Humans have a hard enough time dealing with them as is, but as it turns out, computers cannot make heads or tails of Melbourne’s fabled inner-city hook turns either, and it’s bringing the burgeoning self-driving car revolutions hopelessly undone.

Mercedes-Benz is in the middle of testing autonomous vehicles across both Sydney and Melbourne, and while the car was reportedly able to mostly handle a drive between the two cities via Canberra, the technology has been utterly rinsed by the one true unique quirk of Melbourne CBD driving.

The hook turns, as you’re all probably aware, is the strange rule that dictates drivers turning right at certain intersections have to do so from the very left lane. They pull up virtually across traffic waiting at the perpendicular red rights, waiting until the lights change, and then peel off to the right across the road.

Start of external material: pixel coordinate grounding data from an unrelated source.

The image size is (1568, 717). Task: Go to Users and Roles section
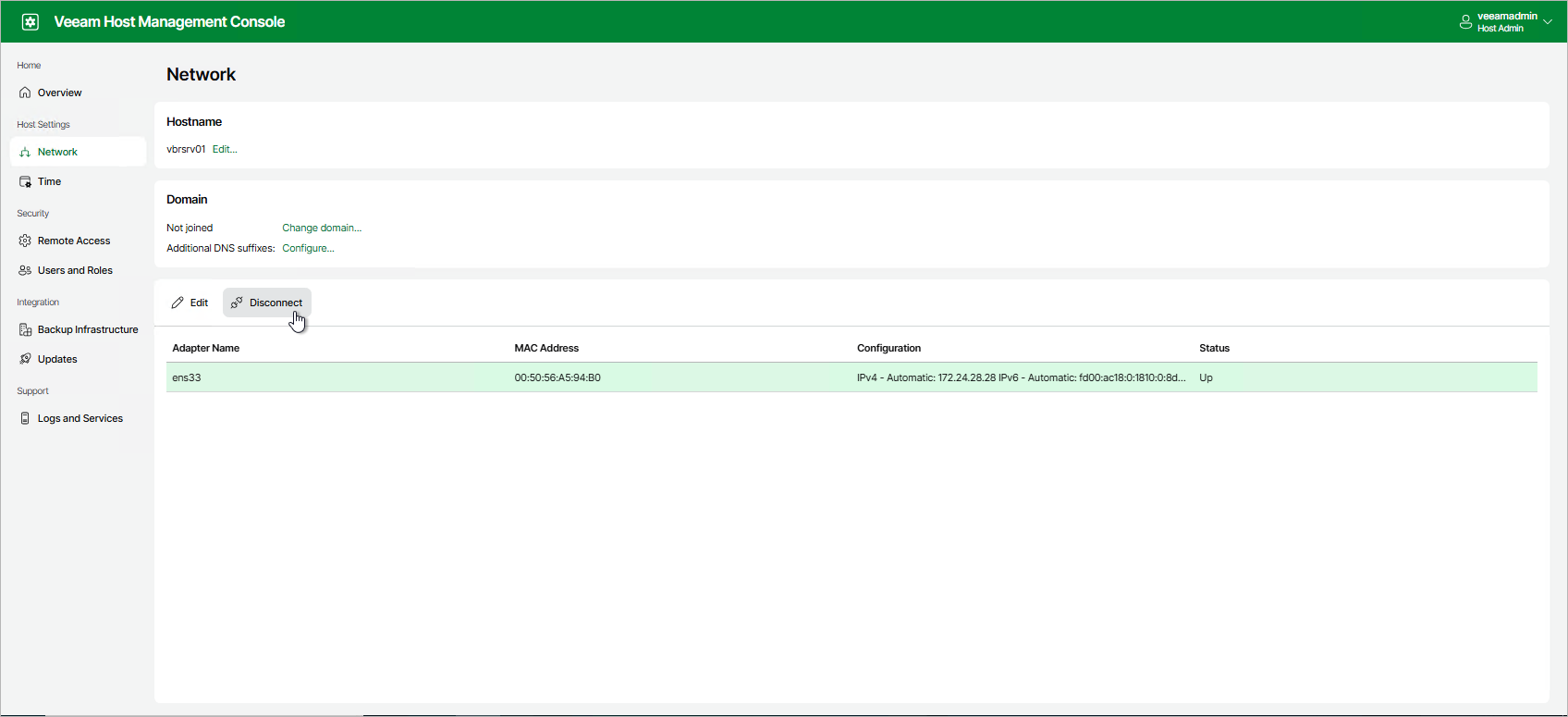75,270
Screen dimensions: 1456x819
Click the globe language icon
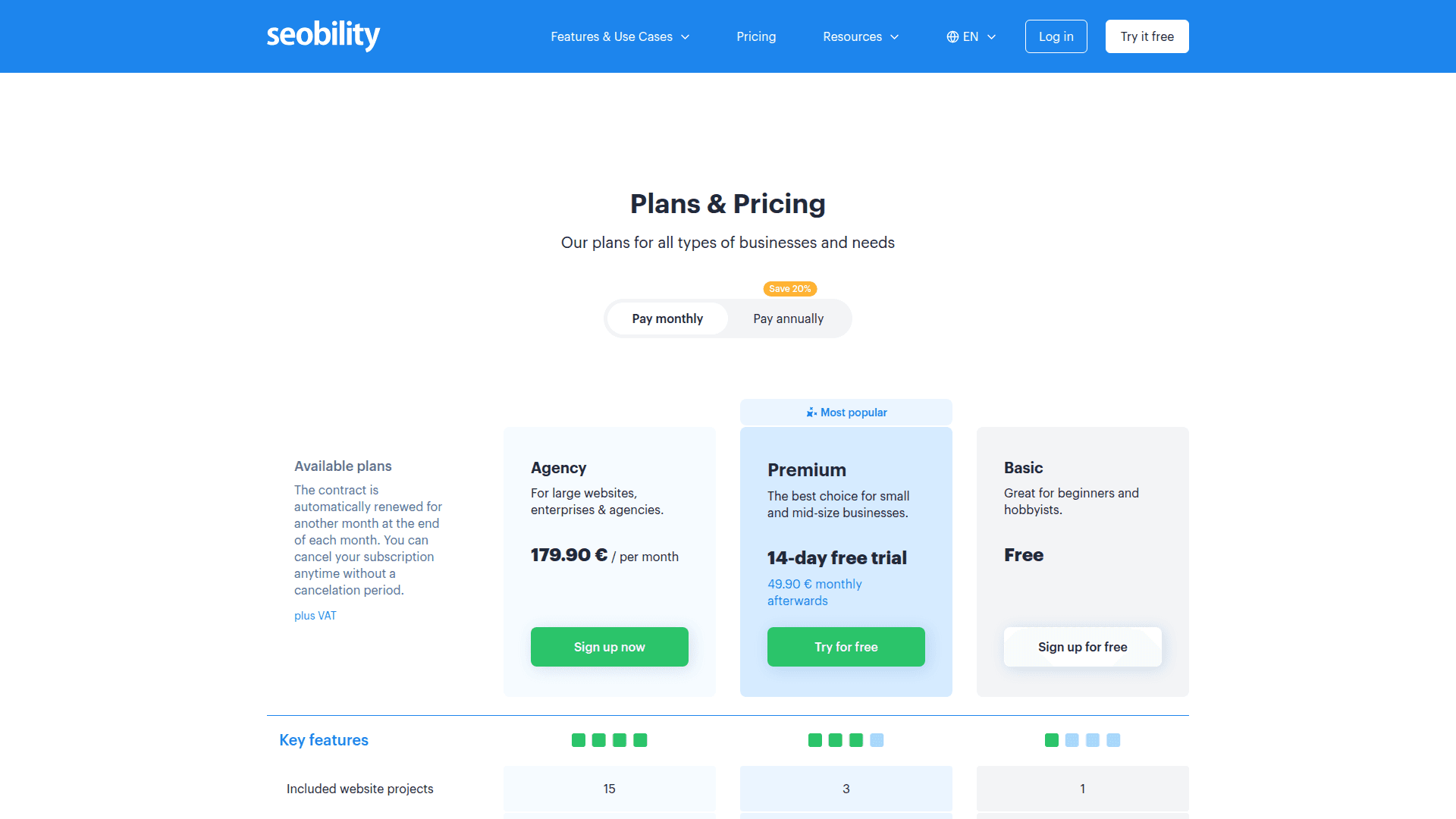952,36
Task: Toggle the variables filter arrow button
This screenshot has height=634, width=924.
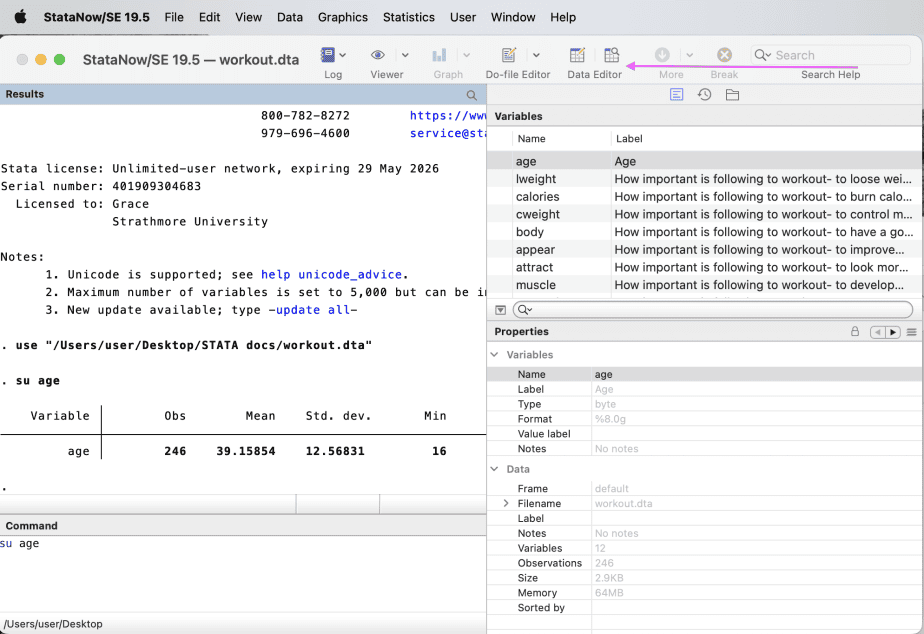Action: (x=500, y=310)
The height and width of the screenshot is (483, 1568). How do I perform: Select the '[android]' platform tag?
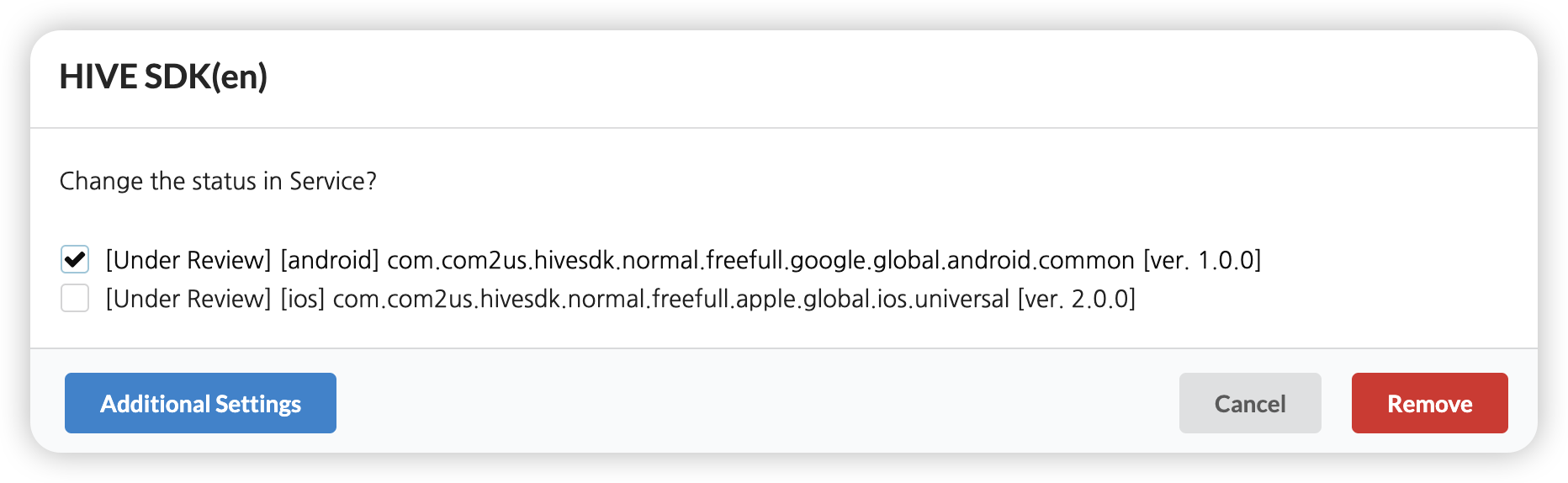(330, 260)
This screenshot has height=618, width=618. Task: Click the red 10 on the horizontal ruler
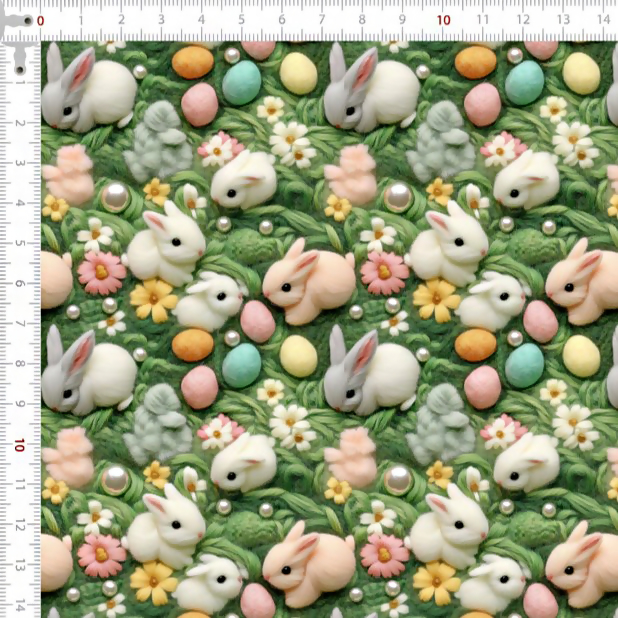443,21
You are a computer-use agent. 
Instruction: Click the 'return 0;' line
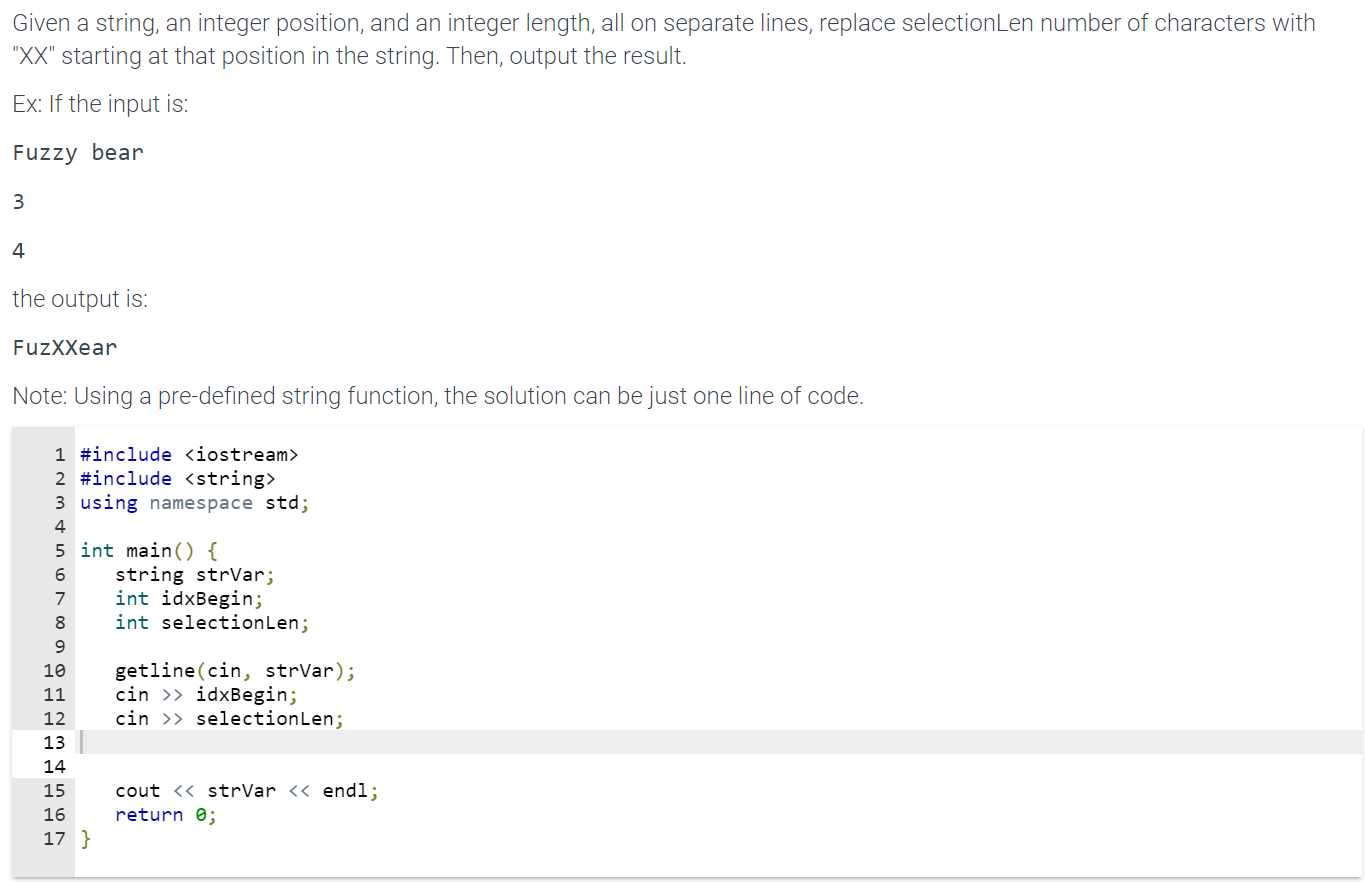pyautogui.click(x=166, y=814)
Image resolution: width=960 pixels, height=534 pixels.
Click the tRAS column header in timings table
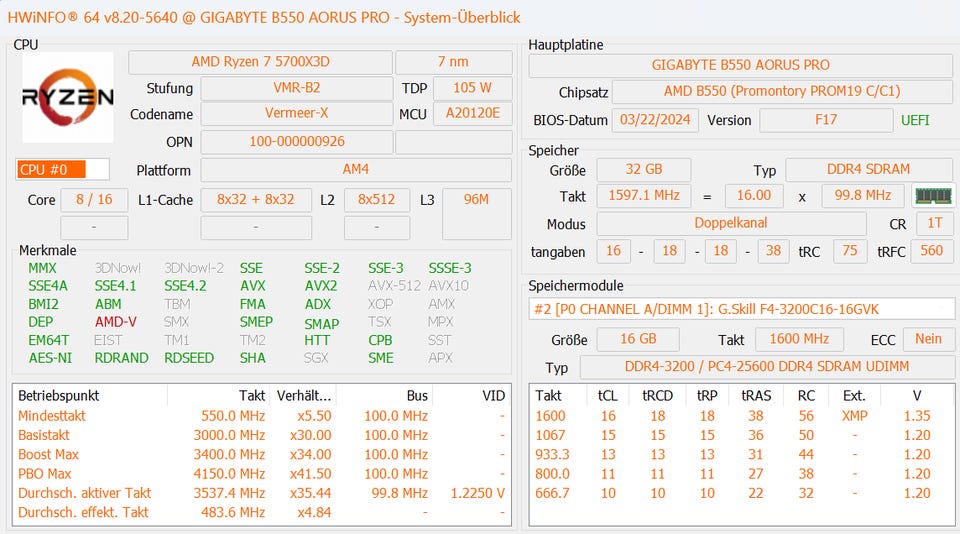coord(756,396)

It’s a rule in place mostly to keep trams from getting caught up in city traffic, and it’s bamboozling the living shit out of computers trying to navigate it.

Mercedes-Benz team leader Jochen Haab said the team arrived back in March to collect data and were almost immediately thrown by the sheer amount of random variables that a hook turn entails.

The thing about the variables in a hook turn from a [computer] coding and sensor standpoint. You need the car to go left and stop at a line, wait for a light, give way to trams, to cars, to bicycles, to pedestrians, and then complete a right turn before oncoming traffic. For a programmer, this is very difficult. There are so many random variables.

Now almost eight months later they’re no closer to solving the riddle, with a spokesperson from Mercedes-Benz Australia admitting that the current autonomous vehicle technology is simply not able to deal with turning right from a left lane, hinting that its default response to the road quirk would be to utterly panic and do exactly what 9/10 real-life human drivers would do: fang it around the block instead.

As it stands today an autonomous vehicle would not be compatible with the complexities of a hook turn. The vehicle would do what most people do who aren’t comfortable with a hook turn, and go around the block.

Nice to know that when the robot revolution inevitably takes over, we’ll be able to buy ourselves some time by taking a wide turn across some tram tracks.

Not so bloody smart now are ya, ya microchippy jerks.